From Publishers Weekly:
Elegant or restrained, proud or self-deprecating, the voices in this collection of 10 stories depicting American Civil War women resound. The various heroines share a common triumph in "having some part to play, however small, in the public world that was largely off-limits to them during peacetime." Two young women, a Southerner and a Northerner, sequestered in a neutral mountain town, must confront their opposing loyalties in "Crowder's Cove" by Constance Fenimore Woolson (a Yankee contemporary of the war). In Elsie Singmaster's (1879-1958) "The Battleground," a grieving widow of Gettysburg finds comfort and honor in Lincoln's address: "Later she read it and learned it and taught it to her children and her children's children." The spirited, strong Patience in "Comrades," by women's rights activist Elizabeth Stuart Phelps Ward (1844-1911), is one of the most memorable protagonists. On Memorial Day 1910, she marches in the parade with her ailing husbandthe last Civil War veteran of their townas she declares: "I've earned the right to." Though black voices are notably absent from the stories (the introduction maintains that black women have published mainly novels on the topic) the volume's lingering image is Delilah, the slave in Eudora Welty's "The Burning." After their house is torched by Northern soldiers, her two spinster mistresses force Delilah to aid in their suicides, yet this heroine's survival is itself a victory over the women, her captors, who would deny her motherhood, dignity and, ultimately, life. The editors previously collaborated on Nightmares in Dixie.

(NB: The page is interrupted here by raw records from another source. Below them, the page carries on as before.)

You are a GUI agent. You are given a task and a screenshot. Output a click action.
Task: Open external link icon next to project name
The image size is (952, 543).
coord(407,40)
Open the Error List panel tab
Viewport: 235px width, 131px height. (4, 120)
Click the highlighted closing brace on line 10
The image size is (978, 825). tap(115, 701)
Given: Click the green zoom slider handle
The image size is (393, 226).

Copyright 1988 Reed Business Information, Inc.
From Library Journal:
This collection of women writers' stories set during the Civil War is valuable, not as fine literature, but because it conveys the breadth of experience of black and white, Northerner and Southerner sharing a national tragedy. The characters are widows, nurses, childish brides, and heroic protectors, forced out of feminine conventions by a devastating war wrought by men. It is easy to see here how the war served as a wellspring of feminism. The stories share an undercurrent of raw emotion that testifies to the war's impact on the authors themselves, some born long after. The writing is uneven, with the strongest by veteran writers Elizabeth Phelps Ward and Eudora Welty. A useful teaching tool. Laurie Spector Sullivan, Transportation Authority Archives, Boston
Copyright 1988 Reed Business Information, Inc.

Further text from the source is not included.